(Exercise input)
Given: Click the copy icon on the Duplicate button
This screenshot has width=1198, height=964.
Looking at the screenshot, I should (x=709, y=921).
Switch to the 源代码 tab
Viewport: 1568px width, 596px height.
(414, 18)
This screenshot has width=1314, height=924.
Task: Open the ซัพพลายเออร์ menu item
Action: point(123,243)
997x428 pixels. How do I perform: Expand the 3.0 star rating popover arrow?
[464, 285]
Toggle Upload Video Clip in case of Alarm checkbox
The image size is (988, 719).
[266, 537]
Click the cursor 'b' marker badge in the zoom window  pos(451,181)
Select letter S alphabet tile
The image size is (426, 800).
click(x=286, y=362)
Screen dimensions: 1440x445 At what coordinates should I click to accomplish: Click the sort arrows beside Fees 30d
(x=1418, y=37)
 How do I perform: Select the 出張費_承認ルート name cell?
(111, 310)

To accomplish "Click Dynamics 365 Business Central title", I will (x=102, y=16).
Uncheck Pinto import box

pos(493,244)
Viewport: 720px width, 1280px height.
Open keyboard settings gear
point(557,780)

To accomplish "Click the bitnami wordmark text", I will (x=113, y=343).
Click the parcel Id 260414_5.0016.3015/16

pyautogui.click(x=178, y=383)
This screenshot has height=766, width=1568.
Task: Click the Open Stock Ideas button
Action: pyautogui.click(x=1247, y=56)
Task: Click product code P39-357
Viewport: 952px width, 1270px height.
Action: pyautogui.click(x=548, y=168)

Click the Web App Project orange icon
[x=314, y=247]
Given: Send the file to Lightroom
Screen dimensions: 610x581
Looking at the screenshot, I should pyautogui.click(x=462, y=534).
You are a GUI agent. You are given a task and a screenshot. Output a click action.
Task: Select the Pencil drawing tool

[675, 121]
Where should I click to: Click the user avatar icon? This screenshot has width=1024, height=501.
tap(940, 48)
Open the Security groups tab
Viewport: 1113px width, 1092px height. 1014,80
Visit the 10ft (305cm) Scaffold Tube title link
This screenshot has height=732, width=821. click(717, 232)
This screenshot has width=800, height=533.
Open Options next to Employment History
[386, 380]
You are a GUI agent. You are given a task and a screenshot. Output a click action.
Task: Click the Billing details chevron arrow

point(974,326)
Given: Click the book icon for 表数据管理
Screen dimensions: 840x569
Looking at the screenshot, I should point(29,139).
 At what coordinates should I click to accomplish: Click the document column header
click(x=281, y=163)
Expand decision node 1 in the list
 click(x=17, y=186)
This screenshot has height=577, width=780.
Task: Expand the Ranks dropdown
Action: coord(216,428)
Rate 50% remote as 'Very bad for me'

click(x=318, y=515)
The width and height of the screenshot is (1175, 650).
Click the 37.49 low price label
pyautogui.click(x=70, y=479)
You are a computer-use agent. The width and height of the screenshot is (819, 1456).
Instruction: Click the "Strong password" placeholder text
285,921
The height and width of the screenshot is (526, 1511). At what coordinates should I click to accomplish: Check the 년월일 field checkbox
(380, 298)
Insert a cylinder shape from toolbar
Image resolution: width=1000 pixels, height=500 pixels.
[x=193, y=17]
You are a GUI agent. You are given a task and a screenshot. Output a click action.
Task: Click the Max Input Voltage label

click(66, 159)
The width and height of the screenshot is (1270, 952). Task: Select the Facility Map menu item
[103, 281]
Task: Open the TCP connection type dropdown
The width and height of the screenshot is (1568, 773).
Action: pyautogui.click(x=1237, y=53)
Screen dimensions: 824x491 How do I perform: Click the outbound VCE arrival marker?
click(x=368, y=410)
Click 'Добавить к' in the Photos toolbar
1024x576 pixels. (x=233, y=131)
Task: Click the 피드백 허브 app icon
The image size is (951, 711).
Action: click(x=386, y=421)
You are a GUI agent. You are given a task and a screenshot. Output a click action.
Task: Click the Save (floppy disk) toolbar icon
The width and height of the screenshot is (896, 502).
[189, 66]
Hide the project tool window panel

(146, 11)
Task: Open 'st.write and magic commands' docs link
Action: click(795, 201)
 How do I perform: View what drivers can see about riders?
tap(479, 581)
(End Exercise input)
Exercise instructions: What's wanted here is every record, retyped exactly as shown above.

Output:
Given: Click the copy icon on the Duplicate button
This screenshot has width=1198, height=964.
Looking at the screenshot, I should (x=709, y=921).
Switch to the 源代码 tab
Viewport: 1568px width, 596px height.
(414, 18)
This screenshot has width=1314, height=924.
Task: Open the ซัพพลายเออร์ menu item
Action: point(123,243)
997x428 pixels. How do I perform: Expand the 3.0 star rating popover arrow?
[464, 285]
Toggle Upload Video Clip in case of Alarm checkbox
The image size is (988, 719).
[266, 537]
Click the cursor 'b' marker badge in the zoom window  pos(451,181)
Select letter S alphabet tile
The image size is (426, 800).
click(x=286, y=362)
Screen dimensions: 1440x445 At what coordinates should I click to accomplish: Click the sort arrows beside Fees 30d
(x=1418, y=37)
 How do I perform: Select the 出張費_承認ルート name cell?
(111, 310)

To accomplish "Click Dynamics 365 Business Central title", I will (x=102, y=16).
Uncheck Pinto import box

pos(493,244)
Viewport: 720px width, 1280px height.
Open keyboard settings gear
point(557,780)

To accomplish "Click the bitnami wordmark text", I will (x=113, y=343).
Click the parcel Id 260414_5.0016.3015/16

pyautogui.click(x=178, y=383)
This screenshot has height=766, width=1568.
Task: Click the Open Stock Ideas button
Action: pyautogui.click(x=1247, y=56)
Task: Click product code P39-357
Viewport: 952px width, 1270px height.
Action: pyautogui.click(x=548, y=168)

Click the Web App Project orange icon
[x=314, y=247]
Given: Send the file to Lightroom
Screen dimensions: 610x581
Looking at the screenshot, I should pyautogui.click(x=462, y=534).
You are a GUI agent. You are given a task and a screenshot. Output a click action.
Task: Select the Pencil drawing tool

[675, 121]
Where should I click to: Click the user avatar icon? This screenshot has width=1024, height=501.
tap(940, 48)
Open the Security groups tab
Viewport: 1113px width, 1092px height. 1014,80
Visit the 10ft (305cm) Scaffold Tube title link
This screenshot has height=732, width=821. click(717, 232)
This screenshot has width=800, height=533.
Open Options next to Employment History
[386, 380]
You are a GUI agent. You are given a task and a screenshot. Output a click action.
Task: Click the Billing details chevron arrow

point(974,326)
Given: Click the book icon for 表数据管理
Screen dimensions: 840x569
Looking at the screenshot, I should point(29,139).
 At what coordinates should I click to accomplish: Click the document column header
click(x=281, y=163)
Expand decision node 1 in the list
 click(x=17, y=186)
This screenshot has height=577, width=780.
Task: Expand the Ranks dropdown
Action: coord(216,428)
Rate 50% remote as 'Very bad for me'

click(x=318, y=515)
The width and height of the screenshot is (1175, 650).
Click the 37.49 low price label
pyautogui.click(x=70, y=479)
You are a computer-use agent. The width and height of the screenshot is (819, 1456).
Instruction: Click the "Strong password" placeholder text
285,921
The height and width of the screenshot is (526, 1511). At what coordinates should I click to accomplish: Check the 년월일 field checkbox
(380, 298)
Insert a cylinder shape from toolbar
Image resolution: width=1000 pixels, height=500 pixels.
[x=193, y=17]
You are a GUI agent. You are given a task and a screenshot. Output a click action.
Task: Click the Max Input Voltage label

click(66, 159)
The width and height of the screenshot is (1270, 952). Task: Select the Facility Map menu item
[103, 281]
Task: Open the TCP connection type dropdown
The width and height of the screenshot is (1568, 773).
Action: pyautogui.click(x=1237, y=53)
Screen dimensions: 824x491 How do I perform: Click the outbound VCE arrival marker?
click(x=368, y=410)
Click 'Добавить к' in the Photos toolbar
1024x576 pixels. (x=233, y=131)
Task: Click the 피드백 허브 app icon
The image size is (951, 711).
Action: click(x=386, y=421)
You are a GUI agent. You are given a task and a screenshot. Output a click action.
Task: Click the Save (floppy disk) toolbar icon
The width and height of the screenshot is (896, 502).
[189, 66]
Hide the project tool window panel

(146, 11)
Task: Open 'st.write and magic commands' docs link
Action: click(795, 201)
 How do I perform: View what drivers can see about riders?
tap(479, 581)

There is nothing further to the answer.